É assim, envolvendo muito mais pessoas, que ele e seus colegas poderão treinar a máquina para aumentar ainda mais a precisão do reconhecimento da face de quem acabou de ter um AVC. Ora, o estudo recém-publicado foi feito a partir de imagens que já estavam gravadas em condições ideais, dentro de laboratórios.
"É na vida real que poderemos ver onde os indivíduos podem se atrapalhar com a ferramenta e o que podemos melhorar", afirma. "Mas já dá para adiantar que a captura do vídeo precisa ser adequada. O ambiente deve estar bem iluminado para a inteligência artificial avaliar corretamente aquelas unidades de ação", aponta.
Se tudo der certo, o aplicativo estará prontinho para ser submetido à Anvisa (Agência Nacional de Vigilância Sanitária) em cerca de 18 meses.
Outras aplicações
O aprendizado usado para identificar o início de um AVC deverá ser útil para os pesquisadores da Unesp desenvolverem outras aplicações da ferramenta.
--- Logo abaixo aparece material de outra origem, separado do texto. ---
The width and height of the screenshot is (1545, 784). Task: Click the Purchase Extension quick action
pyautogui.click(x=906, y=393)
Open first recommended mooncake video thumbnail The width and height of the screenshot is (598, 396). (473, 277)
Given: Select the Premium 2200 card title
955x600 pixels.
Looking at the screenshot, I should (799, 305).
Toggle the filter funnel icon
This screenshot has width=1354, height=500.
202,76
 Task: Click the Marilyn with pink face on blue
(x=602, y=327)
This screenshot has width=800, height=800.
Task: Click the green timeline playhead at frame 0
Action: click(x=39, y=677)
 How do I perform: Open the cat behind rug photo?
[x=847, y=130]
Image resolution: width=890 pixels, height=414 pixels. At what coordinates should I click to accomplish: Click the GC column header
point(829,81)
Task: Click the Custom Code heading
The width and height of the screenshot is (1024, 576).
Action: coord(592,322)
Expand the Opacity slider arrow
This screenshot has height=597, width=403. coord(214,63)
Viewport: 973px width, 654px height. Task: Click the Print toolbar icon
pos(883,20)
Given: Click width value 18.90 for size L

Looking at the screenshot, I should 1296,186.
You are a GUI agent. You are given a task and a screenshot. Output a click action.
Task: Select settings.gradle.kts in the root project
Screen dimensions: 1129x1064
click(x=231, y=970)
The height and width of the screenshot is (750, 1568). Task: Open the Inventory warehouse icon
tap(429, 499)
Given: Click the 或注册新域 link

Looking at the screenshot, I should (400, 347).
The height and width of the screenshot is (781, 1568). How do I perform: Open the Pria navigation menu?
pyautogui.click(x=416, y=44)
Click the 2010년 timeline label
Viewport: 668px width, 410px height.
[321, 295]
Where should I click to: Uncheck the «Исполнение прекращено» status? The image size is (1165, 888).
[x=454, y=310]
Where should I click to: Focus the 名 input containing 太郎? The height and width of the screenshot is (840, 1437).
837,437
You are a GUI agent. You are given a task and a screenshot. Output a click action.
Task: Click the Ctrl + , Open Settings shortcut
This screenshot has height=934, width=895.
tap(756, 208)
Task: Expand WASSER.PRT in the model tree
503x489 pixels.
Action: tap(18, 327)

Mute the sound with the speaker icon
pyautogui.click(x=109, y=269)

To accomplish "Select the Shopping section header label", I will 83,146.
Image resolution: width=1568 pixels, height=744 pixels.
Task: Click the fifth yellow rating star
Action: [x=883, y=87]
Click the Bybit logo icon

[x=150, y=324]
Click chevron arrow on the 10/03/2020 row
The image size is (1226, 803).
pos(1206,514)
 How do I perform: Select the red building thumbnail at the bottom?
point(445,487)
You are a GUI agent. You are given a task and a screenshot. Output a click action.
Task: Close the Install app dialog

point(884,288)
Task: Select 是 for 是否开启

O professor João Paulo Papa dá o exemplo da doença de Parkinson.
"Podemos pedir para a pessoa gravar alguns vídeos do rosto ao longo do dia. Com isso, o sistema avaliará o grau daquelas pequenas paralisações na face em diversos momentos para fazer uma correlação com o horário em que ela tomou a medicação, ajudando o médico a perceber se há necessidade de ajustes no tratamento", diz ele, enxergando desde já a possibilidade do trabalho com o AVC ter alguns ótimos desdobramentos.